## WHAT IS EXPECTED
Reproduce verbatim the rows starting at the line containing "Task: Click the magnifier icon in admin bar" and ending at the line containing "click(11, 611)", including both of those lines.

[Dataset rows]

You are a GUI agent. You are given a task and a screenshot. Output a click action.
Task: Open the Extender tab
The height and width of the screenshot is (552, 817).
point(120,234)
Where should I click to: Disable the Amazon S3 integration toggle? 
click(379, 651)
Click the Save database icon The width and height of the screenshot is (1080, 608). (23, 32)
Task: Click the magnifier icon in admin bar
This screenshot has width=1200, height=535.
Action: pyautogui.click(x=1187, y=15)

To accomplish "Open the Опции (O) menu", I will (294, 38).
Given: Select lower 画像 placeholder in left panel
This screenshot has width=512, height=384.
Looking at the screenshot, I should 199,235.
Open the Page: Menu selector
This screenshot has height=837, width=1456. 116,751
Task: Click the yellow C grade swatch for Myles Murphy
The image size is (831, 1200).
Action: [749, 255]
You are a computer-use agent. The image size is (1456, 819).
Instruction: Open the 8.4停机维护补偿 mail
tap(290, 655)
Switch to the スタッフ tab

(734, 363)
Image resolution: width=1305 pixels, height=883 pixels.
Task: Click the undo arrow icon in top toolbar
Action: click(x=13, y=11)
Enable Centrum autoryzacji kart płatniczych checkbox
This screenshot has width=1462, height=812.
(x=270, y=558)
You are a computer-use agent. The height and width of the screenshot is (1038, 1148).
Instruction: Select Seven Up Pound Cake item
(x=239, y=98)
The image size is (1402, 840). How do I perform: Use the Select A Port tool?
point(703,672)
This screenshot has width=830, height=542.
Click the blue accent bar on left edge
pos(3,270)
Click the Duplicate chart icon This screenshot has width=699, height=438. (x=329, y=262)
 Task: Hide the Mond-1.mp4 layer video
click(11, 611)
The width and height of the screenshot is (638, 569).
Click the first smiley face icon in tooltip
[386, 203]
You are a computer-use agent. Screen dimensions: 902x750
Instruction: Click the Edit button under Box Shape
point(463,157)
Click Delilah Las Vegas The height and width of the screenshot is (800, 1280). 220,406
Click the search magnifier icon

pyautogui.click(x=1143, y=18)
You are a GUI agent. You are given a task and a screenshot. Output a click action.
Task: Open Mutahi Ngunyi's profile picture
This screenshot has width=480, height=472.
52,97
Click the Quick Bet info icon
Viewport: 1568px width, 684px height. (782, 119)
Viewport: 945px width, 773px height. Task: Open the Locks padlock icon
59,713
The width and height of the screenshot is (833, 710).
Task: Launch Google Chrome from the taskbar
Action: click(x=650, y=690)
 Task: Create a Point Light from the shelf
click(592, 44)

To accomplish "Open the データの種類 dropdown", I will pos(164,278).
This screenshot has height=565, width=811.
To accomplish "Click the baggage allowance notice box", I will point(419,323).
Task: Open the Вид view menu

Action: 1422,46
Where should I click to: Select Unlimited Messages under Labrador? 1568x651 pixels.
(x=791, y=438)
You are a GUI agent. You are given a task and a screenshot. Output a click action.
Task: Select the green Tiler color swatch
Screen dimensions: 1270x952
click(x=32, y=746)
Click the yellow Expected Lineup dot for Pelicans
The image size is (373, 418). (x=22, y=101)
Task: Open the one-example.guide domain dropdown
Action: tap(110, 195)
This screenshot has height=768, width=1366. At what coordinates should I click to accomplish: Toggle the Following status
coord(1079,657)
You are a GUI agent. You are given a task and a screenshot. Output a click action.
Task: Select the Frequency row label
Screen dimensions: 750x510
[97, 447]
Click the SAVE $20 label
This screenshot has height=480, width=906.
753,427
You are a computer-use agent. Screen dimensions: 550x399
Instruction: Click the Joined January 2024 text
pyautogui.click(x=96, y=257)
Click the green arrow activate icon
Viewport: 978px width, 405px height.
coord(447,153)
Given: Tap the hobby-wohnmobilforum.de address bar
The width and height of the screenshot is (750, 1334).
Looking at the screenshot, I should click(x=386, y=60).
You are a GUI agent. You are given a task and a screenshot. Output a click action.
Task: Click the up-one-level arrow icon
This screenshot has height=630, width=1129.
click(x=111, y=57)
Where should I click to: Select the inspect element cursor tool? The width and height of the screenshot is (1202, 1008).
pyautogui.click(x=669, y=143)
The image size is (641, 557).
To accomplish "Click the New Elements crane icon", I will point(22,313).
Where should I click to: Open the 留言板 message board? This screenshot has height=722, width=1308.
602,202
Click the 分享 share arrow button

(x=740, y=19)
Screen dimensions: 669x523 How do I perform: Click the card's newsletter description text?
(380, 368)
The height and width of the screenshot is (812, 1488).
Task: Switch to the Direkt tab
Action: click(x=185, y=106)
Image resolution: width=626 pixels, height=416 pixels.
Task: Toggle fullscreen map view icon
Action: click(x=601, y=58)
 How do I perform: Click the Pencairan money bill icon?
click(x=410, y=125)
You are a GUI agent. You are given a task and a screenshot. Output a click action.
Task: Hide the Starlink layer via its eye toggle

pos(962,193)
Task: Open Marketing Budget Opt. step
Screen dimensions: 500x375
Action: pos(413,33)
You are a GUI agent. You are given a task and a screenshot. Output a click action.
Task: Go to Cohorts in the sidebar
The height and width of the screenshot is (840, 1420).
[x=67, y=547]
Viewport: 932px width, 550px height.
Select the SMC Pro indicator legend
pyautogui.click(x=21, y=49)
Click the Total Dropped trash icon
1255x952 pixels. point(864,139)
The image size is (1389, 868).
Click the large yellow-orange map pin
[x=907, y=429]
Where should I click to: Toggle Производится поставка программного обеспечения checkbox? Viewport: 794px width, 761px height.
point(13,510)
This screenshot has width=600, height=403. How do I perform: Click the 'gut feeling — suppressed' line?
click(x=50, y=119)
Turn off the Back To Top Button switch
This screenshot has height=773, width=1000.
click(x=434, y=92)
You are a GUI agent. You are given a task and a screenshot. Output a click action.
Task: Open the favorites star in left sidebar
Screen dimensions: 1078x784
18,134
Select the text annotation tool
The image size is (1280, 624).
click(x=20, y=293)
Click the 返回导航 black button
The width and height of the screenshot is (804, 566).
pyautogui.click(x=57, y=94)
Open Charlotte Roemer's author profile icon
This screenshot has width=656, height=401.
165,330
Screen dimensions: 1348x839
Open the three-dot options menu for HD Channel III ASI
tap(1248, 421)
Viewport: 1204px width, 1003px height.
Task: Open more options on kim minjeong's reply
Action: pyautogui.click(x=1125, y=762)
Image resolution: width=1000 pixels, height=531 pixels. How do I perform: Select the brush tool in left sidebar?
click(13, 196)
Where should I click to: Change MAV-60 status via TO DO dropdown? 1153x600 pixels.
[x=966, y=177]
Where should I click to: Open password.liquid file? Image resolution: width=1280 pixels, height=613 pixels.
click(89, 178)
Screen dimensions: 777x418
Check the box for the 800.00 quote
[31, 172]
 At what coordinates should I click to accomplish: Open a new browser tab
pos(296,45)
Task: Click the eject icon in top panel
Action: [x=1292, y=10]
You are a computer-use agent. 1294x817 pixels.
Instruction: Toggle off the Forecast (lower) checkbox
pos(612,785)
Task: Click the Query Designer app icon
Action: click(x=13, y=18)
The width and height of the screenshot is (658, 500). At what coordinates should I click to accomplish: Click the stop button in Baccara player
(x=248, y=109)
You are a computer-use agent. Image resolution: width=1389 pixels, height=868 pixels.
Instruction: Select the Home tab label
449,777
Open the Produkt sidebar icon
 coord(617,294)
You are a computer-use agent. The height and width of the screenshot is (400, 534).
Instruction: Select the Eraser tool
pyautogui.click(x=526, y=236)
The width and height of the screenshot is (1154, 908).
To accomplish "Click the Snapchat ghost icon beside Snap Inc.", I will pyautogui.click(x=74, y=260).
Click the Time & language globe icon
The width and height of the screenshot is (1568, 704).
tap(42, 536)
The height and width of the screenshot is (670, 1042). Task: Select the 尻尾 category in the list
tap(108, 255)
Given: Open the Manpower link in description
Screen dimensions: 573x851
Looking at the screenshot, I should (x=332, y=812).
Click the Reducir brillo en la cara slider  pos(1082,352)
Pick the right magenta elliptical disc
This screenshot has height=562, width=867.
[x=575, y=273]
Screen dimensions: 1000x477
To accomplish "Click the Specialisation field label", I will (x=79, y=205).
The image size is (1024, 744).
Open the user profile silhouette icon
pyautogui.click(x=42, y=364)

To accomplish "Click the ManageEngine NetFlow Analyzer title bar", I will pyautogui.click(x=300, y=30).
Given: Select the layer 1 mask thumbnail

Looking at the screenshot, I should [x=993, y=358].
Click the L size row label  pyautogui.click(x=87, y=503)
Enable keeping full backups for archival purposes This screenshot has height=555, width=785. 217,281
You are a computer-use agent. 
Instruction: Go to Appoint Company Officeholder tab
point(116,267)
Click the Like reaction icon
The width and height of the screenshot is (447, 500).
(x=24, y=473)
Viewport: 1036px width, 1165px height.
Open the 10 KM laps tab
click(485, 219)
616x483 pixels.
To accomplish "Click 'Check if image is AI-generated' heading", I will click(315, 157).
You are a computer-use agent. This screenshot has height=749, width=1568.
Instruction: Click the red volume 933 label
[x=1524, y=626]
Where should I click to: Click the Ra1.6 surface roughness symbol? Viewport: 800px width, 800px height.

## FINAL ANSWER
Task: Click the magnifier icon in admin bar
This screenshot has width=1200, height=535.
Action: pyautogui.click(x=1187, y=15)

To accomplish "Open the Опции (O) menu", I will (294, 38).
Given: Select lower 画像 placeholder in left panel
This screenshot has width=512, height=384.
Looking at the screenshot, I should 199,235.
Open the Page: Menu selector
This screenshot has height=837, width=1456. 116,751
Task: Click the yellow C grade swatch for Myles Murphy
The image size is (831, 1200).
Action: [749, 255]
You are a computer-use agent. The image size is (1456, 819).
Instruction: Open the 8.4停机维护补偿 mail
tap(290, 655)
Switch to the スタッフ tab

(734, 363)
Image resolution: width=1305 pixels, height=883 pixels.
Task: Click the undo arrow icon in top toolbar
Action: click(x=13, y=11)
Enable Centrum autoryzacji kart płatniczych checkbox
This screenshot has width=1462, height=812.
(x=270, y=558)
You are a computer-use agent. The height and width of the screenshot is (1038, 1148).
Instruction: Select Seven Up Pound Cake item
(x=239, y=98)
The image size is (1402, 840). How do I perform: Use the Select A Port tool?
point(703,672)
This screenshot has width=830, height=542.
Click the blue accent bar on left edge
pos(3,270)
Click the Duplicate chart icon This screenshot has width=699, height=438. (x=329, y=262)
 Task: Hide the Mond-1.mp4 layer video
click(11, 611)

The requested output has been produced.